A la veille du démarrage de la campagne, la dynamique féministe tunisienne avait annoncé le 24 novembre 2022, son boycott des activités organisées cette année dans le cadre de cette campagne par le ministère de la famille, de la femme, de l’enfant et des personnes âgées, et ce, en guise de protestation contre ce qui a été qualifié de « silence complice et faible mobilisation de l’état pour protéger les femmes victimes de violences » et l’enregistrement de 4 cas de féminicide en moins d’un mois dans différentes régions de la République récemment.  

« En moins d’un mois, 4 femmes ont été tuées dans 4 régions différentes de la Tunisie, tuées uniquement parce qu’elles étaient des femmes sous le silence suspect de l’État, et en l’absence quasi total des indicateurs et des statistiques officielles liées aux féminicides. Quatre ans se sont écoulés depuis l’entrée en vigueur de la loi contre la violence à l’égard des femmes, des femmes continuent d’être tuées en raison de l’indifférence des unités compétentes face aux risques menaçant la vie et la sécurité des victimes, de leur incapacité à bénéficier des protections prévues par la loi et du refus des juges, dans la plupart des cas, de répondre aux demandes de protection déposées par les femmes. Cinq années se sont écoulées depuis l’énonciation de la loi que l’État célèbre dans des forums et des événements et ne l’applique pas sur le terrain pour lutter contre le crime de violence sexiste, à cause duquel les femmes sont tuées et oubliées », lit-on dans le communiqué publié par la dynamique féministe.

Et d’ajouter : « Face à l’inaction de l’État et au silence injustifié, la dynamique féministe annonce son boycott des activités du ministère de la famille, de la femme, de l’enfant et des personnes âgées programmées dans le cadre de la campagne internationale des 16 jours de lutte contre la violence à l’égard des femmes, pour protester contre le silence complice et la faiblesse des actions pour protéger les femmes victimes de violences ». A noter que la dynamique féministe comprend l’Association tunisienne des femmes démocrates (ATFD), l’Association Femmes et Citoyenneté El Kef, l’Association Aswat Nissa, le groupe Tawhida Ben Cheikh, l’Association Joussour El Kef, l’Association des Femmes Tunisiennes pour la Recherche sur le Développement (AFTURD), l’Association Amal pour la mère et l’enfant, l’Association Beity et l’Association Calam. 

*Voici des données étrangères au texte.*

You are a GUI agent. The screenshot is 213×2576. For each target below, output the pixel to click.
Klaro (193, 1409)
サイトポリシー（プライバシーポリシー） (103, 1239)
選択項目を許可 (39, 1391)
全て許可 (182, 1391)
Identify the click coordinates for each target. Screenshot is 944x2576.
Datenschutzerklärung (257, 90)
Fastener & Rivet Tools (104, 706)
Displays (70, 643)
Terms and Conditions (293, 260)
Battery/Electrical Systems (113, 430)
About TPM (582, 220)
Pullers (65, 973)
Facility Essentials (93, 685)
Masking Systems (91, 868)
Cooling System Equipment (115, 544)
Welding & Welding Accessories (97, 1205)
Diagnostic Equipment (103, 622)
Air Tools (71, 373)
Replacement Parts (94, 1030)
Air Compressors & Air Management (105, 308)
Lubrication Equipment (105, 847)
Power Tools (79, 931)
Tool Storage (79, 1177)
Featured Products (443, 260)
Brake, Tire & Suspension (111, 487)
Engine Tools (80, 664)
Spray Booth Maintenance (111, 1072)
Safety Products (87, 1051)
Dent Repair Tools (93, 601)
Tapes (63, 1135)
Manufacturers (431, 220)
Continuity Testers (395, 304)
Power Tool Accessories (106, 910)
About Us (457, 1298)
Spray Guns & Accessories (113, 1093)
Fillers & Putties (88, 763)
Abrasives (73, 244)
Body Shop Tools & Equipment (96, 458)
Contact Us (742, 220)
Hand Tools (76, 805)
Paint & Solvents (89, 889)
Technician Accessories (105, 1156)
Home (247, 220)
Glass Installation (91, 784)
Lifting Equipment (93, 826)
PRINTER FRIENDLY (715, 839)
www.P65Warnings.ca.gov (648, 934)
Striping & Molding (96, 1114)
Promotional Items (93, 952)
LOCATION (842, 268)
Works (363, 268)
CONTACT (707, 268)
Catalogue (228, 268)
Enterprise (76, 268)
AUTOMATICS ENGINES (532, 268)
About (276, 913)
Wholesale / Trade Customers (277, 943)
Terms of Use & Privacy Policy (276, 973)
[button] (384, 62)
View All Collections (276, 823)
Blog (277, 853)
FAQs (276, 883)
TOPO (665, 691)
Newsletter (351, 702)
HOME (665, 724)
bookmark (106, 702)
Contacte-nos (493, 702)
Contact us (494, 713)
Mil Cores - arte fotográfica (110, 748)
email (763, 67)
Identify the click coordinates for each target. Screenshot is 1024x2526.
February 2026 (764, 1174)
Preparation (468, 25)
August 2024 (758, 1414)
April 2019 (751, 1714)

16 jours, 16 revendications 

Dans le même contexte, la dynamique féministe a présenté 16 revendications tout au long de ces 16 jours. Datant du 2 décembre 2022, la 6ème revendication avait exigé la mise en place d’une « batterie d’indicateurs uniformisés sur la violence conjugale et les moyens de les collecter ». Publiée durant la même journée, la 5ème revendication était autour de l’importance d’assurer « une réponse rapide et efficace du juge de la famille quant aux demandes de protection conformément aux procédures d’urgence tel que stipulé dans l’article 32 de la loi 58 ». 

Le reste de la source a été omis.